Copy out every line of the material below exactly as it appears, character for character.

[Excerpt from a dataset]
※

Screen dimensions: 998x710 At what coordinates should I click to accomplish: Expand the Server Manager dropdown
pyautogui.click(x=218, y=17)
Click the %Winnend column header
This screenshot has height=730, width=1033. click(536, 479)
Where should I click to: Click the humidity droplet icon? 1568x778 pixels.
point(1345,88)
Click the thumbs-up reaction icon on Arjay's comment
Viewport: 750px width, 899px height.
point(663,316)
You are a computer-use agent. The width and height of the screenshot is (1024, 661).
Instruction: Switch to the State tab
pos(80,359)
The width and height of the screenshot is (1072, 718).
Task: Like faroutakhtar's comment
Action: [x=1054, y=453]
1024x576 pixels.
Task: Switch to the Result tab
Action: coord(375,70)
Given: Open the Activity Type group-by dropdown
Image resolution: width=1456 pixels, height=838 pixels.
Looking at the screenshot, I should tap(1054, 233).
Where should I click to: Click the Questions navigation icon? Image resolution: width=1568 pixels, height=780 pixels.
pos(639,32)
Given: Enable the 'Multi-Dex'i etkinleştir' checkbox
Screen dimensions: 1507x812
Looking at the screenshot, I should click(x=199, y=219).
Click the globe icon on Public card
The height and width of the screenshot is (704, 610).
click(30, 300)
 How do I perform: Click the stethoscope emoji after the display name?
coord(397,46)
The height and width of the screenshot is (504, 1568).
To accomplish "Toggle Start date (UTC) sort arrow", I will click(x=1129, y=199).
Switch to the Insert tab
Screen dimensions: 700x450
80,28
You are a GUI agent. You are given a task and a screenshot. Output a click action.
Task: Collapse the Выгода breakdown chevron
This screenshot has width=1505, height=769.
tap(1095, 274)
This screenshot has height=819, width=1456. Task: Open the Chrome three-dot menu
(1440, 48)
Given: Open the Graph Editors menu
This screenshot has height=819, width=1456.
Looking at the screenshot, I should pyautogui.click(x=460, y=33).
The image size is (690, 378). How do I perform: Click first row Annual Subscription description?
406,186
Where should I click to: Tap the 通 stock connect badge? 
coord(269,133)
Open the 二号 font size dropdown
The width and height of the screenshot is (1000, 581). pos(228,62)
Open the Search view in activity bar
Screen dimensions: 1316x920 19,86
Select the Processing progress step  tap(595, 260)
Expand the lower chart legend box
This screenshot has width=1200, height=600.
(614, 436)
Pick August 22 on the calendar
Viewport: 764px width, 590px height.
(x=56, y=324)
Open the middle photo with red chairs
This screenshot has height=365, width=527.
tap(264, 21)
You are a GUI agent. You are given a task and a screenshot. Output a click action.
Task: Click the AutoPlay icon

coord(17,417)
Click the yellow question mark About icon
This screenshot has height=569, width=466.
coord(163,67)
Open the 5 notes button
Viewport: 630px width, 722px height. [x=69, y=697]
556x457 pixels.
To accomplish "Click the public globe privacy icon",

※

Output for this task
Screen dimensions: 998x710 At what coordinates should I click to accomplish: Expand the Server Manager dropdown
pyautogui.click(x=218, y=17)
Click the %Winnend column header
This screenshot has height=730, width=1033. click(536, 479)
Where should I click to: Click the humidity droplet icon? 1568x778 pixels.
point(1345,88)
Click the thumbs-up reaction icon on Arjay's comment
Viewport: 750px width, 899px height.
point(663,316)
You are a computer-use agent. The width and height of the screenshot is (1024, 661).
Instruction: Switch to the State tab
pos(80,359)
The width and height of the screenshot is (1072, 718).
Task: Like faroutakhtar's comment
Action: [x=1054, y=453]
1024x576 pixels.
Task: Switch to the Result tab
Action: coord(375,70)
Given: Open the Activity Type group-by dropdown
Image resolution: width=1456 pixels, height=838 pixels.
Looking at the screenshot, I should tap(1054, 233).
Where should I click to: Click the Questions navigation icon? Image resolution: width=1568 pixels, height=780 pixels.
pos(639,32)
Given: Enable the 'Multi-Dex'i etkinleştir' checkbox
Screen dimensions: 1507x812
Looking at the screenshot, I should click(x=199, y=219).
Click the globe icon on Public card
The height and width of the screenshot is (704, 610).
click(30, 300)
 How do I perform: Click the stethoscope emoji after the display name?
coord(397,46)
The height and width of the screenshot is (504, 1568).
To accomplish "Toggle Start date (UTC) sort arrow", I will click(x=1129, y=199).
Switch to the Insert tab
Screen dimensions: 700x450
80,28
You are a GUI agent. You are given a task and a screenshot. Output a click action.
Task: Collapse the Выгода breakdown chevron
This screenshot has width=1505, height=769.
tap(1095, 274)
This screenshot has height=819, width=1456. Task: Open the Chrome three-dot menu
(1440, 48)
Given: Open the Graph Editors menu
This screenshot has height=819, width=1456.
Looking at the screenshot, I should pyautogui.click(x=460, y=33).
The image size is (690, 378). How do I perform: Click first row Annual Subscription description?
406,186
Where should I click to: Tap the 通 stock connect badge? 
coord(269,133)
Open the 二号 font size dropdown
The width and height of the screenshot is (1000, 581). pos(228,62)
Open the Search view in activity bar
Screen dimensions: 1316x920 19,86
Select the Processing progress step  tap(595, 260)
Expand the lower chart legend box
This screenshot has width=1200, height=600.
(614, 436)
Pick August 22 on the calendar
Viewport: 764px width, 590px height.
(x=56, y=324)
Open the middle photo with red chairs
This screenshot has height=365, width=527.
tap(264, 21)
You are a GUI agent. You are given a task and a screenshot. Output a click action.
Task: Click the AutoPlay icon

coord(17,417)
Click the yellow question mark About icon
This screenshot has height=569, width=466.
coord(163,67)
Open the 5 notes button
Viewport: 630px width, 722px height. [x=69, y=697]
556x457 pixels.
To accomplish "Click the public globe privacy icon",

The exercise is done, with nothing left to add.